Unless you live in Fairfax County, Virginia, you probably didn't know there was an election for Chairman of the County Board of Supervisors on Tuesday. Fairfax is home to more than 1 million people and is in the deep blue part of Northern Virginia in the affluent Washington suburbs. During the presidential campaign, the candidates and their surrogates were here nearly every week, and it paid off for Obama, who won the state for his party for the first time in more than 40 years.
The Democrats have had a strangle hold on the County for years, so when the former Democrat Chairman Gerry Connolly ran to fill (and won) the congressional seat of retiring (moderate) Republican Tom Davis (who probably saw the writing on the wall), there had to be a special election to fill the Chairman's seat.
That race pitted Republican Pat Herrity against Democrat Sharon Bulova. By rights, Herrity should have had his keister handed to him, what with all the Hope and Change in the air in our big blue county. He ran as a conservative, pounding fiscal and economic issues. He lost, in a squeaker, 49% to 48%.
Conservative activist and attorney Dan Gray summarized it to me this way.
Pat Herrity’s near miss tonight at about 48% to Sharon Bulova’s 49.3 percent was the best performance by a GOP candidate in Fairfax County since Bush narrowly beat Gore 48.7 % to 47.4% in the 2000 general election. George Allen, who always claimed to run well in Fairfax, ran almost five points behind Chuck Robb that night when he won his one U.S. Senate term. . . .Pat kept Bulova under 50%, due to the extra candidates picking up some votes. Bulova had a VERY STRONG public employee union presence, with firefighters and teachers working the polls for her. She surely outspent Herrity by a large margin, but Pat pounded away on the themes of limited government, reducing spending, and the massive Fairfax County budget deficit created by Gerry Connolly and his vice chair Bulova.
One can posit that Tom Davis’s absence from this race made Pat comfortable to pound away on these issues, because Davis has done nothing but undermine the GOP on fiscal/budget issues for this county and Virginia in the past two decades. Could Davis’s retirement from the 11th District Congressional District seat, and his perch as County GOP Overlord, amount to “addition by subtraction”? We shall leave that question for general speculation.
The race offers hope for this fall [in Virginia's statewide elections] for the GOP, IF OUR STATEWIDE CANDIDATES POUND THE ECONOMIC AND FISCAL ISSUES the way Pat Herrity did the past several weeks.

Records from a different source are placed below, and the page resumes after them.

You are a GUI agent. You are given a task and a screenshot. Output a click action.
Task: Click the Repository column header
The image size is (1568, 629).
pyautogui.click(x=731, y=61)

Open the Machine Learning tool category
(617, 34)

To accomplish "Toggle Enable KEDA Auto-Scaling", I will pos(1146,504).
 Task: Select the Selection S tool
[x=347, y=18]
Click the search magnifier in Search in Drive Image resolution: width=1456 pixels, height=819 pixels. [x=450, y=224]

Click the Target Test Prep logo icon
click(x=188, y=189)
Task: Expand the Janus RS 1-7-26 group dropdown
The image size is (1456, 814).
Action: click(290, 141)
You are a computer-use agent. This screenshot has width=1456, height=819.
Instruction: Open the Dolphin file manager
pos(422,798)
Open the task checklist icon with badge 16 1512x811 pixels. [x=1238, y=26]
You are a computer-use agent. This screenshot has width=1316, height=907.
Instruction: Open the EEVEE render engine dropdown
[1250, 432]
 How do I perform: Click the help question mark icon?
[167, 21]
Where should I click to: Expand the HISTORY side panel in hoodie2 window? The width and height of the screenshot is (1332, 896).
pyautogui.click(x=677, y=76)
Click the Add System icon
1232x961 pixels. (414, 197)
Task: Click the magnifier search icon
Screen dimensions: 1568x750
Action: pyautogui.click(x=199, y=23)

Now that Obama and the Democrats in Washington are actually governing, instead of offering empty platitudes, the public is beginning to see what they actually made of - more spending, more taxes, in a time of economic hardship. Can one local election, albeit in a large Democrat county in the Washington suburbs foretell the public's verdict on Obama and the Democrats? Perhaps. But this is probably the first election of any note in the country since Obama took office and the verdict on the Democrat candidate in Fairfax was decidedly lukewarm.